PORT-AU-PRINCE, Haiti (AP) - Haitian police investigating the killing of four colleagues traded gunfire with former soldiers yesterday in a clash that heightened tension between security forces and members of Haiti's demobilised army that helped oust President Jean-Bertrand Aristide last year.

The four policemen were killed Sunday night while patrolling near the international airport in Haiti's volatile capital, Port-au-Prince, police spokeswoman Gessie Coicou said.
Several other officers who escaped the attack identified the assailants as former soldiers wearing olive-green military uniforms, Coicou said. The attackers stole two Uzi machine guns, four shotguns and a police radio.

In an operation early yesterday, police went to arrest the alleged attackers at the building where many armed former soldiers live in suburban Petionville, just above the capital, Coicou said. Several people inside the house fled, touching off a shoot-out between police and ex-soldiers.
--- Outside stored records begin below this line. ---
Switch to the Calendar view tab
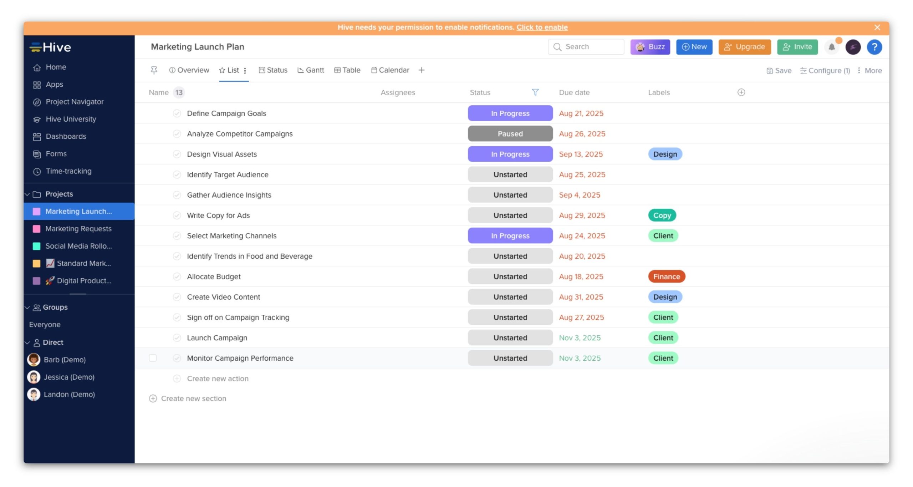This screenshot has width=913, height=487. (x=390, y=70)
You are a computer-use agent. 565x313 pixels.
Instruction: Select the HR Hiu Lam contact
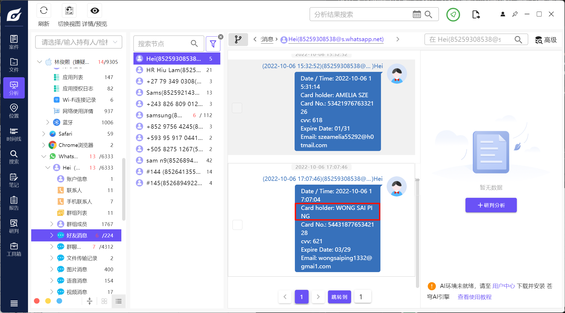(x=174, y=70)
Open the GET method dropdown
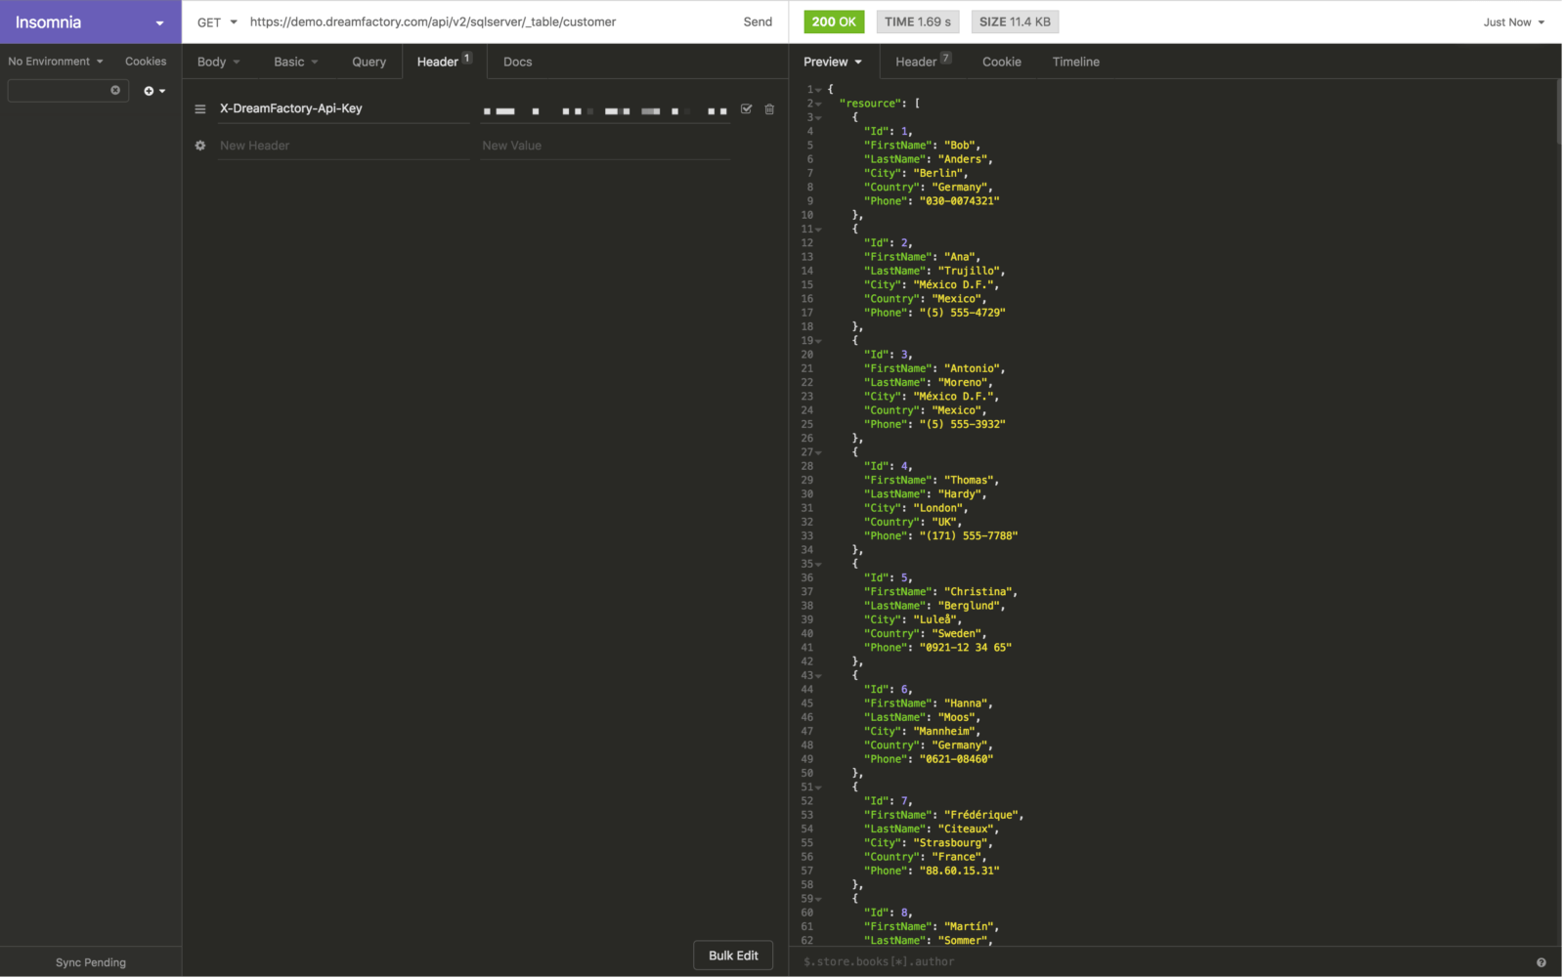Viewport: 1564px width, 978px height. coord(215,21)
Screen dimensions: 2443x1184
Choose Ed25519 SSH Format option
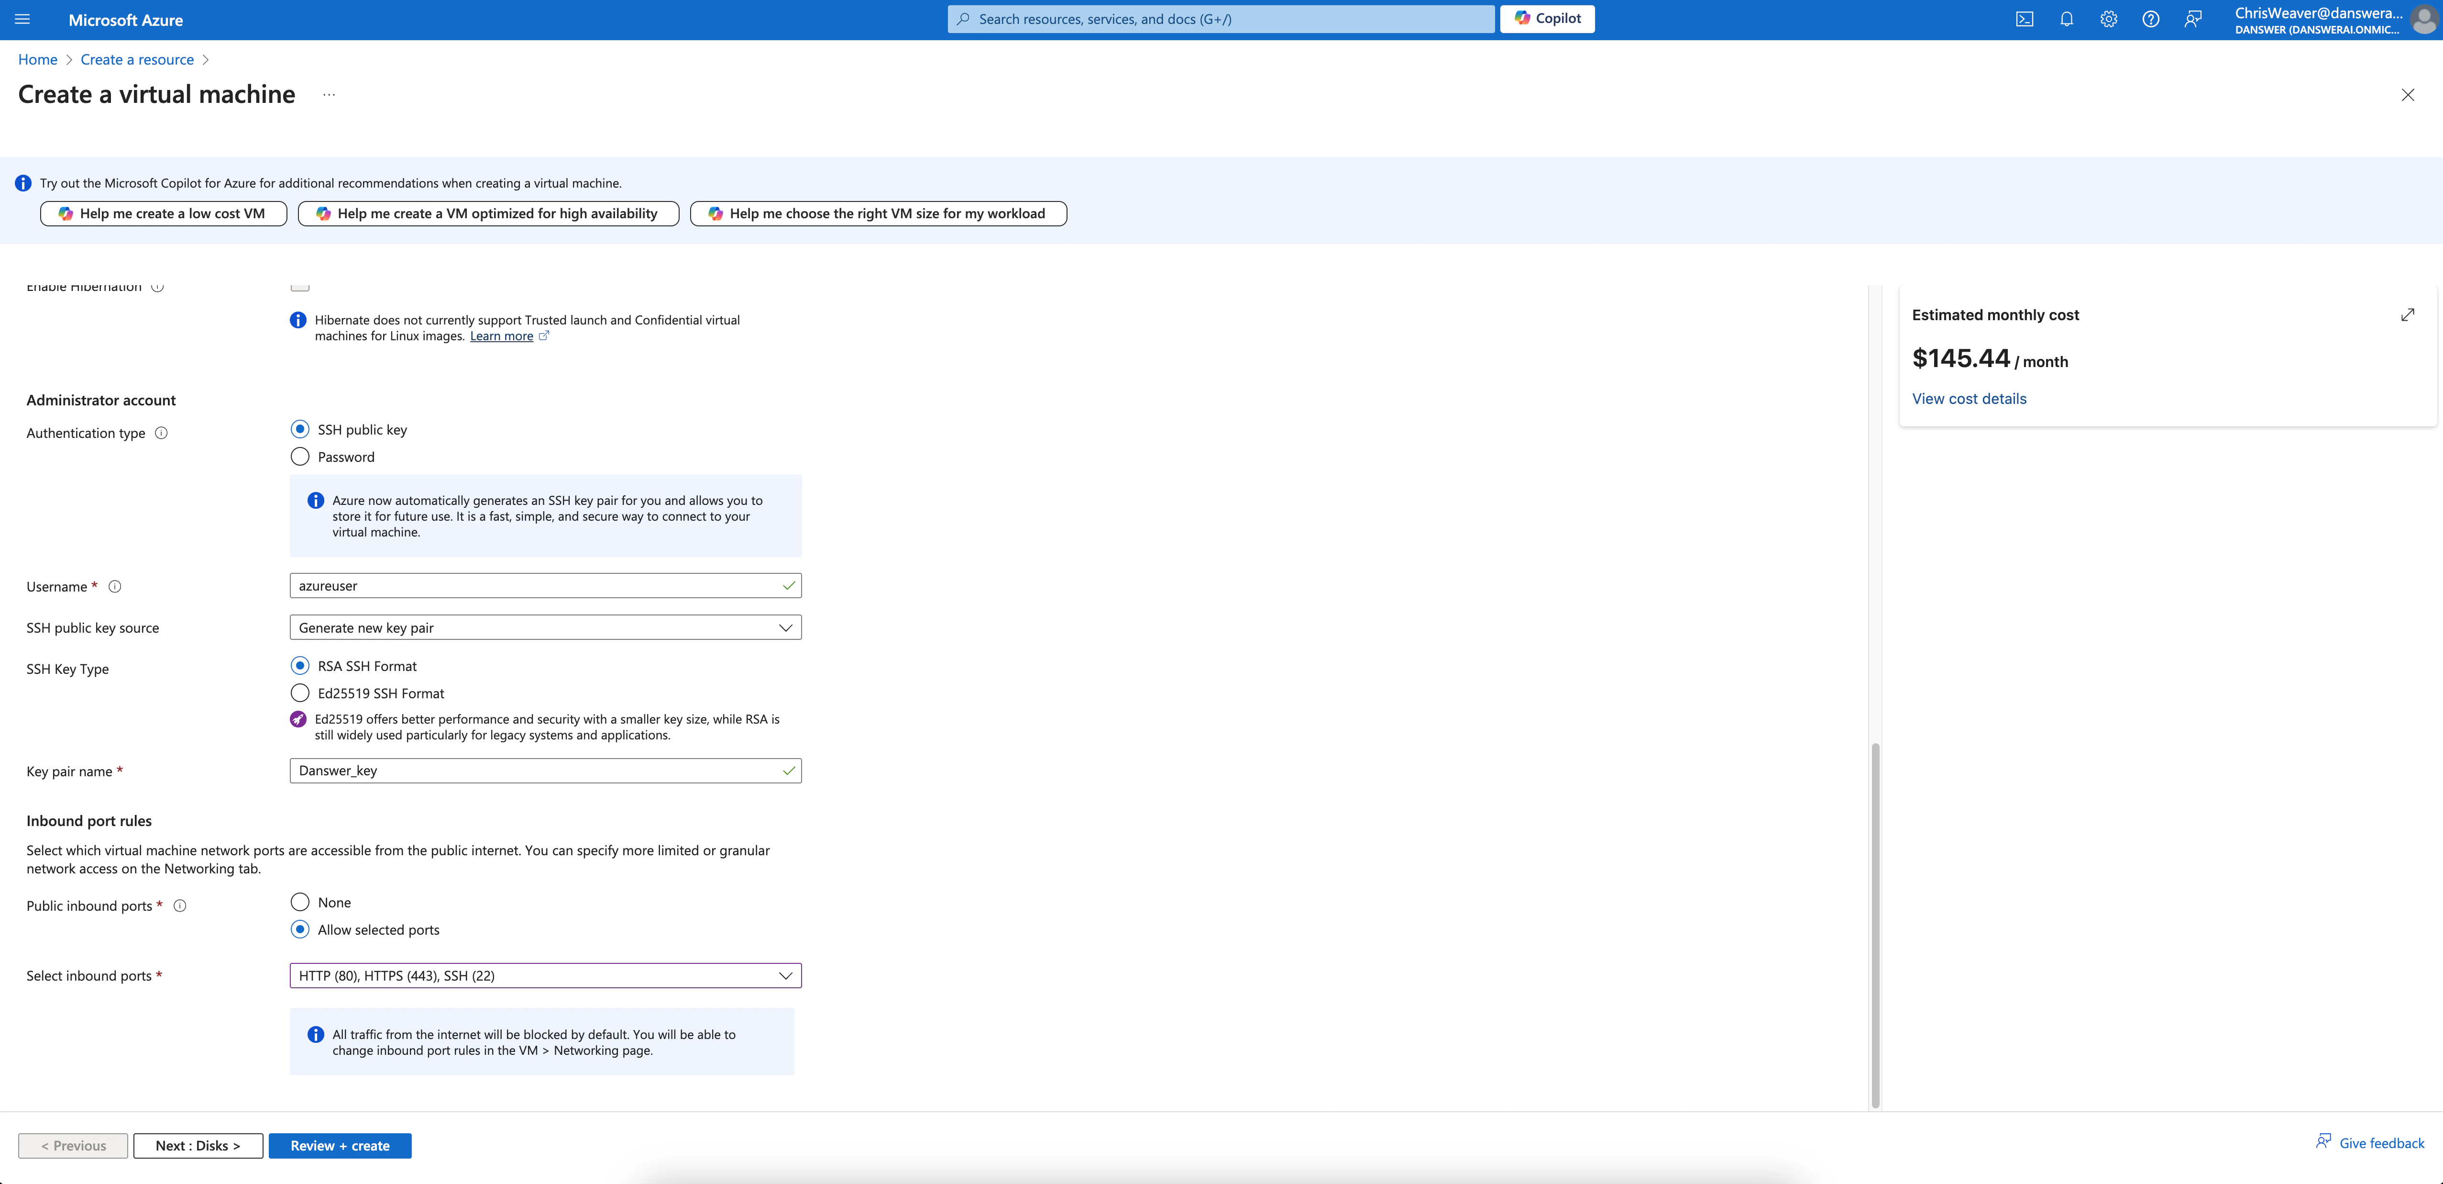tap(301, 693)
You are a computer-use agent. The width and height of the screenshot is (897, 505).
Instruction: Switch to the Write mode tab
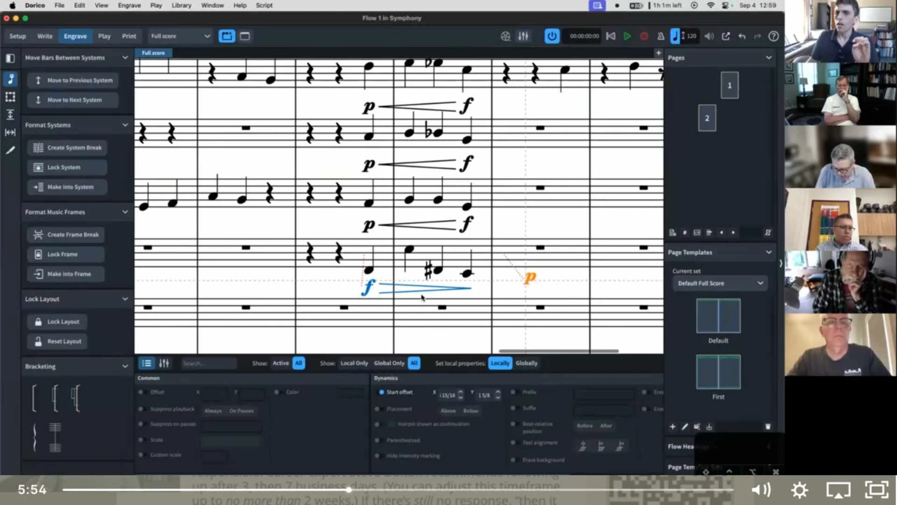tap(45, 36)
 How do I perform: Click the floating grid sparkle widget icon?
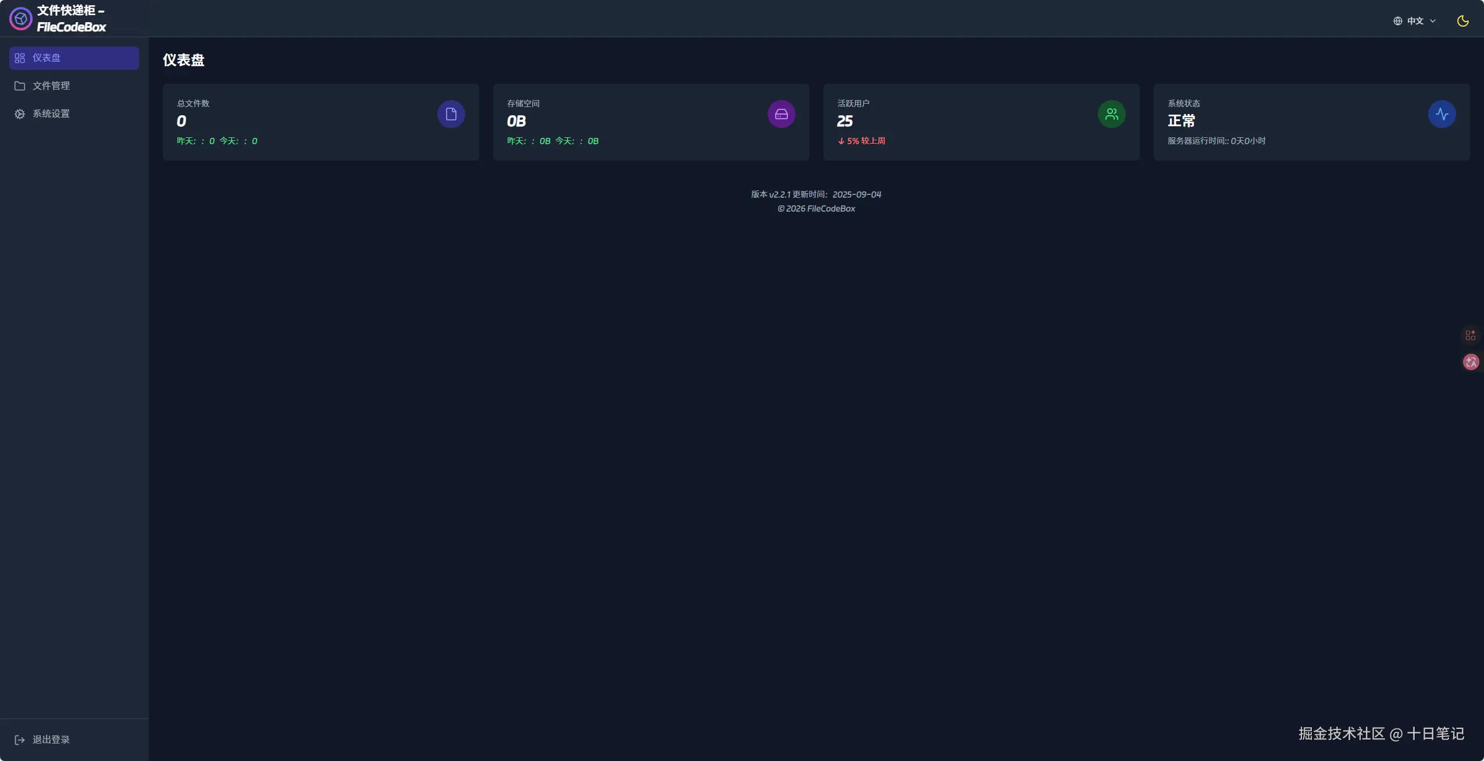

No one was hurt in the exchange and no arrests were made.
Coicou called the shooting the latest in a spate of attacks by ex-soldiers against police. She accused former soldiers of kidnapping six policemen in the capital last week, but refused to cite any evidence against them. Five officers have since been released, while the whereabouts of the sixth is unknown, she said.

Remissainthe Ravix, a leader of the former soldiers, denied involvement in attacks on police and condemned yesterday's clash.

"They shouldn't be shooting at us ... because former soldiers had nothing to do with the police killings," Ravix said. "We were all at the base or at carnival last night."

The clash came as Haiti's US-backed interim government and 7,400-member UN peacekeeping force struggle to curb escalating violence a year after rebels and former soldiers launched an armed rebellion that led to Aristide's departure on February 29.

Aristide demobilised Haiti's 7,500-member army after US troops restored him to power in 1994, following three years of military-backed rule. He was re-elected to a second five-year term in 2000.

The interim government has been reluctant to confront the ex-soldiers, who refuse to lay down their weapons and want the army reinstated.

Haiti's three-day carnival began Sunday, with many revellers staying away amid security fears.

No violence was reported during the celebrations, but three men and a woman were found shot to death in a slum near the parade route, said Brazilian Cmdr Carlos Chagas Braga of the UN peacekeeping force.

More than 250 people - including 23 police officers - have died in clashes in the capital since September, when Aristide supporters stepped up demands for his return from exile in South Africa.